The prehistoric peopling of Southeast Asia (https://science.sciencemag.org/content/361/6397/88.abstract)
Abstract
The human occupation history of Southeast Asia (SEA) remains heavily debated. Current evidence suggests that SEA was occupied by Hòabìnhian hunter-gatherers until ~4000 years ago, when farming economies developed and expanded, restricting foraging groups to remote habitats. Some argue that agricultural development was indigenous; others favor the “two-layer” hypothesis that posits a southward expansion of farmers giving rise to present-day Southeast Asian genetic diversity. By sequencing 26 ancient human genomes (25 from SEA, 1 Japanese Jōmon), we show that neither interpretation fits the complexity of Southeast Asian history: Both Hòabìnhian hunter-gatherers and East Asian farmers contributed to current Southeast Asian diversity, with further migrations affecting island SEA and Vietnam. Our results help resolve one of the long-standing controversies in Southeast Asian prehistory.

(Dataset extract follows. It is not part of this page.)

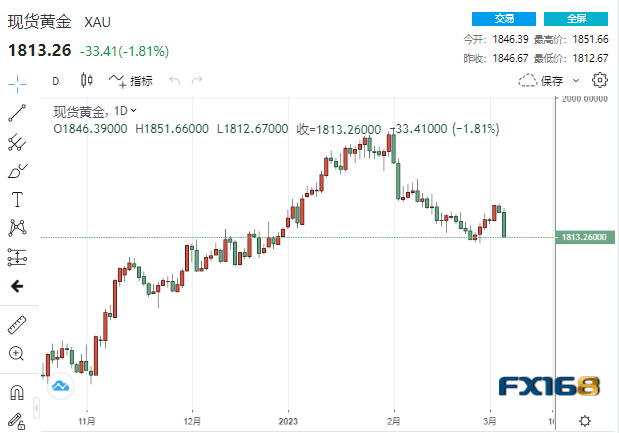Open the prediction and measurement tools
This screenshot has width=619, height=433.
(x=17, y=256)
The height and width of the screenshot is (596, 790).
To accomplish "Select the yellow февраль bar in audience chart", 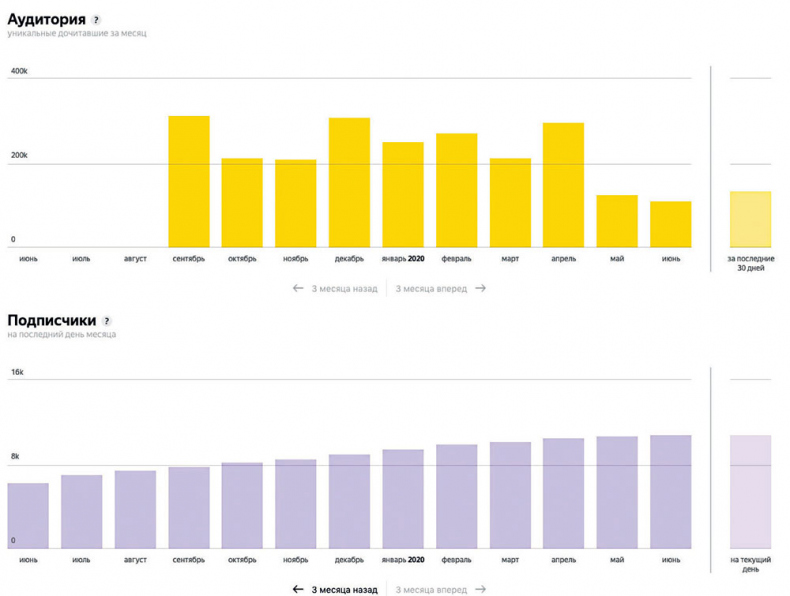I will point(456,190).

The initial rice farmers who settled in Mainland SEA had Austroasiatic affinities, while the ones who settled in Island SEA were Austronesians. Vietnamese stand out compared to other Mainland SE Asians in that they have much less Hoabinhian ancestry, almost zero South Asian admixture, and a stronger affinity towards modern-day South Chinese. Modern-day lowland Filipinos have less Austroasiatic-like ancestry (and possibly more recent admixture from modern-day South Chinese) than Malaysians and West Indonesians.

Richardrli
09-04-2019, 09:58 AM
How do Laotians compare to Vietnamese in terms of affinity towards Southern Chinese?

Kulin
09-04-2019, 06:04 PM
How do Laotians compare to Vietnamese in terms of affinity towards Southern Chinese?

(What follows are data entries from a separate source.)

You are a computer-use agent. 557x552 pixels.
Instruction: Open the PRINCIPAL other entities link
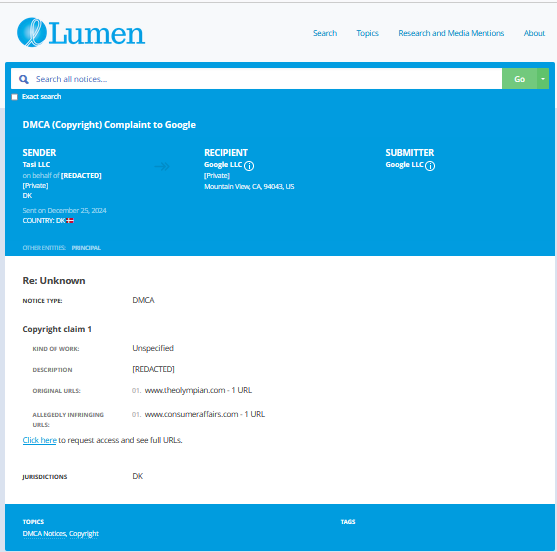(x=86, y=248)
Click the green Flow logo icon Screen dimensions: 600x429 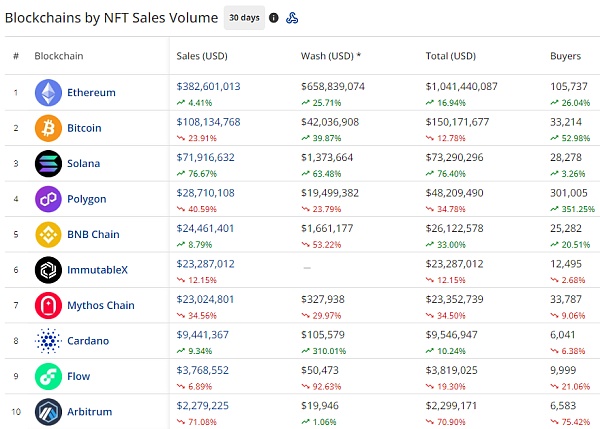click(48, 376)
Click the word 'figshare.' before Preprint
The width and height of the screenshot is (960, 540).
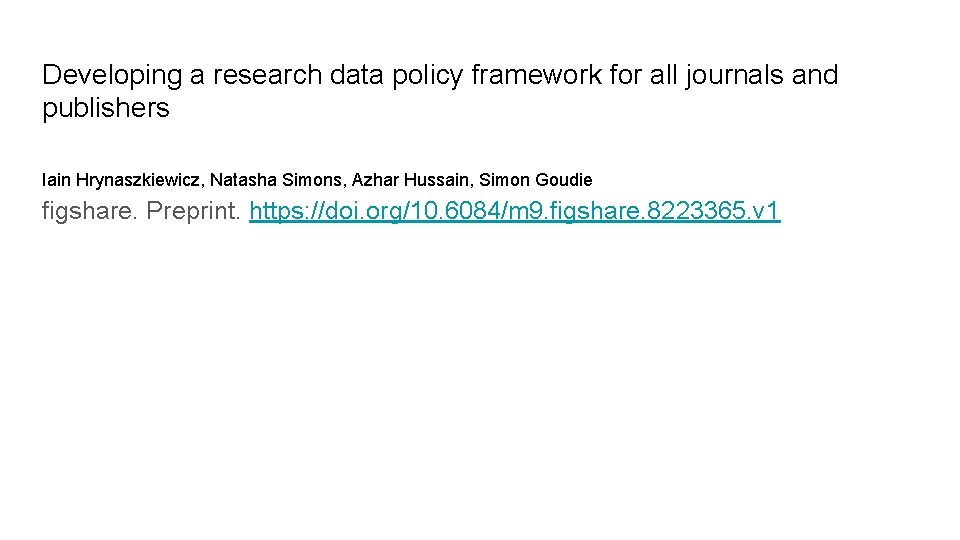coord(90,211)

Laotians should be mostly like the Thai (esp some subgroups like the Isan in NE Thailand). The vietnamese are different in that, they weren't very 'indianized' in culture/admixture vs other SEAs. They may have some Indian-like ancestry most likely in southern areas of Vietnam, through absorption/assimilation of the Cham people, though its going to be very diluted.

Megalophias
09-04-2019, 07:03 PM
The only analysis I recall seeing with Laotians (who weren't isolated hill tribes) had them somewhat shifted toward Cambodians and Austroasiatic hill tribes (Mlabri, Htin) relative to Vietnamese and Dai, so further from Chinese.

The 1000 Genomes Vietnamese are from Saigon, but they are pretty close to Dai, don't seem especially southern shifted (but I haven't seen them compared with northern Vietnamese).

shazou
09-09-2019, 02:24 AM
The initial rice farmers who settled in Mainland SEA had Austroasiatic affinities, while the ones who settled in Island SEA were Austronesians. Vietnamese stand out compared to other Mainland SE Asians in that they have much less Hoabinhian ancestry, almost zero South Asian admixture, and a stronger affinity towards modern-day South Chinese. Modern-day lowland Filipinos have less Austroasiatic-like ancestry (and possibly more recent admixture from modern-day South Chinese) than Malaysians and West Indonesians.
Most regular Filipinos are also on average around 7-10% negrito admixed too i believe. Even Malaysians/Indonesians have some Semang negrito in them too but Semang is more linked closer genetically towards the Onge type of Australoid, whilst filipino negritos like the Aeta are closer genetically to the melanesian/papuan type I think.

shazou
09-09-2019, 02:34 AM
Most regular Filipinos are also on average around 7-10% negrito admixed too i believe. Even Malaysians/Indonesians have some Semang negrito in them too but Semang is more linked closer genetically towards the Onge type of Australoid, whilst filipino negritos like the Aeta are closer genetically to the melanesian/papuan type I think.
I guess such SE-asian groups like the Ma'anyan plot so distantly/distinctly from other SE-asians because of being subject to "genetic drift",,, while looking at the PCA chart below Filipinos are pulled closer towards East-Indonesians/Melanesians/etc correct me if I'm wrong

https://i.imgur.com/8Uv8uFM.jpg
...

one study: https://www.nature.com/articles/srep26066

Ebizur
11-01-2021, 12:31 PM
Judging from what little published data I have seen regarding the Y-DNA and mtDNA of present-day Khmers, I would say that certain elements of their ancestry probably have been contributed by people who have migrated to Mainland Southeast Asia from some parts of what is now China, and not necessarily only Yunnan Province. In particular, most of their Y-DNA probably has been contributed by ancestors who have migrated from China, with O-M95 and O-M134 apparently being predominant among present-day Khmers. There is not much high-resolution data available regarding Khmer Y-DNA, but it is possible that their Y-DNA may be difficult to distinguish from that of neighboring Tai peoples.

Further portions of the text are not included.